In 2017, Gregory Keng Strasser joined the leadership team first as a line producer. “I sent Jordan an email out of the blue,” He recalls. “I saw the website after stalking through the list of theaters on the Theatre Washington page. I needed to be a part of it.” Strasser continued to produce and direct for 4615, including the world premiere of The Infinite Tales and the video game series Dark City, which was created during the pandemic. “I cannot believe they let me do either of those projects,” Greg mentions. “Like, who seriously goes up to an artistic director and says, ‘Can I make a game about white collar crimes set in a solarpunk noire universe that centers BIPOC characters?’ It’s a testament to the experimental and supportive culture at 4615. When I was developing The Infinite Tales, for example, it was Jordan who encouraged me to bring the idea to him first — not me pitching it. We both loved mythology and staging epic stories and impossible events. It makes me nervous to work at any other institution now because at 4615 (even with our small budget) we made s**t happen.”
Strasser became producing director in 2018 and helped spearhead gatherings and programs such as the BIPOC Emerging Theatre Leaders Forum, 4615GO, and the company’s final partnership. 4615’s last slate of programming will be a series of readings and workshops in Temperance Alley, a community garden maintained by the U Street Neighborhood Alliance. The garden itself is also sunsetting and this summer’s programming will mark its final events.

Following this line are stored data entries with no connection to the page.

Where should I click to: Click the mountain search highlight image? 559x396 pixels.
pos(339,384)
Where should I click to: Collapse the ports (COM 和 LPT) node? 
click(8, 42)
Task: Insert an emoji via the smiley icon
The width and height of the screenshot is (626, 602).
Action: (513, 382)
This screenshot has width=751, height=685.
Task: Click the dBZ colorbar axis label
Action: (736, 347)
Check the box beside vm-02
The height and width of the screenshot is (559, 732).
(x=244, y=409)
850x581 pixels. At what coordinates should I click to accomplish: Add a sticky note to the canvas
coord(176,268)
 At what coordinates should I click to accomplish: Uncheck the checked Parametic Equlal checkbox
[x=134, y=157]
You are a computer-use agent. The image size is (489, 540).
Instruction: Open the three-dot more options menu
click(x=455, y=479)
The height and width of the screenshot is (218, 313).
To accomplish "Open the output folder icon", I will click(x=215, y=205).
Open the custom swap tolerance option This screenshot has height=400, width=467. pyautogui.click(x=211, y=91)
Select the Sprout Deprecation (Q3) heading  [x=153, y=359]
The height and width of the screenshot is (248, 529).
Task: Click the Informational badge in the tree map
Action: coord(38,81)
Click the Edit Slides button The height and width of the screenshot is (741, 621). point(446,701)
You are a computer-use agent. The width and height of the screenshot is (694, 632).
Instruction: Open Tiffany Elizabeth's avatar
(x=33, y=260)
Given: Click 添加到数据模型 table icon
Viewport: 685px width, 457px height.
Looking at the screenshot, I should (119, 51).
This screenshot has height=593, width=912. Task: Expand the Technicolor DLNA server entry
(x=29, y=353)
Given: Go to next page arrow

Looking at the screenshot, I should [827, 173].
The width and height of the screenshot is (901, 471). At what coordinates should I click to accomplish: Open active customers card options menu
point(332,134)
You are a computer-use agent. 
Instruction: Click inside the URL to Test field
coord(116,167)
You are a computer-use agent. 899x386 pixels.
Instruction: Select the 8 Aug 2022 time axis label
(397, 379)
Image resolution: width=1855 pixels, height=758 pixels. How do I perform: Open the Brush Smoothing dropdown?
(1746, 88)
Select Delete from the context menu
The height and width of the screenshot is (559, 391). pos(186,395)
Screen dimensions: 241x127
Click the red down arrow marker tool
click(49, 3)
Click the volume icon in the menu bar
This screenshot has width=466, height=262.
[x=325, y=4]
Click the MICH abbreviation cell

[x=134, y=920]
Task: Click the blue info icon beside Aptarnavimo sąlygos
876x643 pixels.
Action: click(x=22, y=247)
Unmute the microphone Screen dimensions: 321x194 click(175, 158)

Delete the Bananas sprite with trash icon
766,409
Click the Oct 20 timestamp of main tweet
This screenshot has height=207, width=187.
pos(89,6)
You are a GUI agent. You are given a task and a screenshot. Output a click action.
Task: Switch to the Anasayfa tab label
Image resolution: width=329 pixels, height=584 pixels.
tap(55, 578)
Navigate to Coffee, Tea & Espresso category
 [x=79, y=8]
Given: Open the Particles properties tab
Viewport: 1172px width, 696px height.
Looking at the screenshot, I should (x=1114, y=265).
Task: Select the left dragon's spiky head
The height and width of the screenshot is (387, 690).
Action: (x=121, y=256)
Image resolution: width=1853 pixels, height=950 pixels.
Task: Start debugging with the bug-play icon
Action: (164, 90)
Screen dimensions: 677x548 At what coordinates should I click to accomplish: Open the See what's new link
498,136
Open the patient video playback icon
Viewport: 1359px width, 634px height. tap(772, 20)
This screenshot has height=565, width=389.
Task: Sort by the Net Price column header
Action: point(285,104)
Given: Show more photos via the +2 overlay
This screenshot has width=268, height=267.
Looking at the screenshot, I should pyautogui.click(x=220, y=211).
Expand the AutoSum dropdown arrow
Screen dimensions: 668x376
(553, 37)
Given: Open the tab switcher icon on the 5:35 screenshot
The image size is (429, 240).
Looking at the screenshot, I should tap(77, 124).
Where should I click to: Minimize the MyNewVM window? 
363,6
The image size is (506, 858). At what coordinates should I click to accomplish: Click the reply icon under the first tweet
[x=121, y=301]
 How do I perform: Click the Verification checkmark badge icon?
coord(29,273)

“Two things in particular make this feel like the perfect ending for 4615,” said Friend. “First, I’m a firm believer that not every theater has to last forever. Our company was created by emerging artists, and since then, so many of the incredible people who have worked with us have gone on to exciting new opportunities in DC theater and beyond, as well as other fields. Nothing makes me prouder than seeing a 4615 artist thriving elsewhere, and in a way, it feels like we’ve hit a point where we’ve fulfilled our original purpose.”
“The second reason has to do with where we’re ending,” added Friend. “The fact that Greg and Paige have programmed our final performances in a community garden couldn’t feel more fitting. It takes us right back to where we began, telling stories in a backyard.”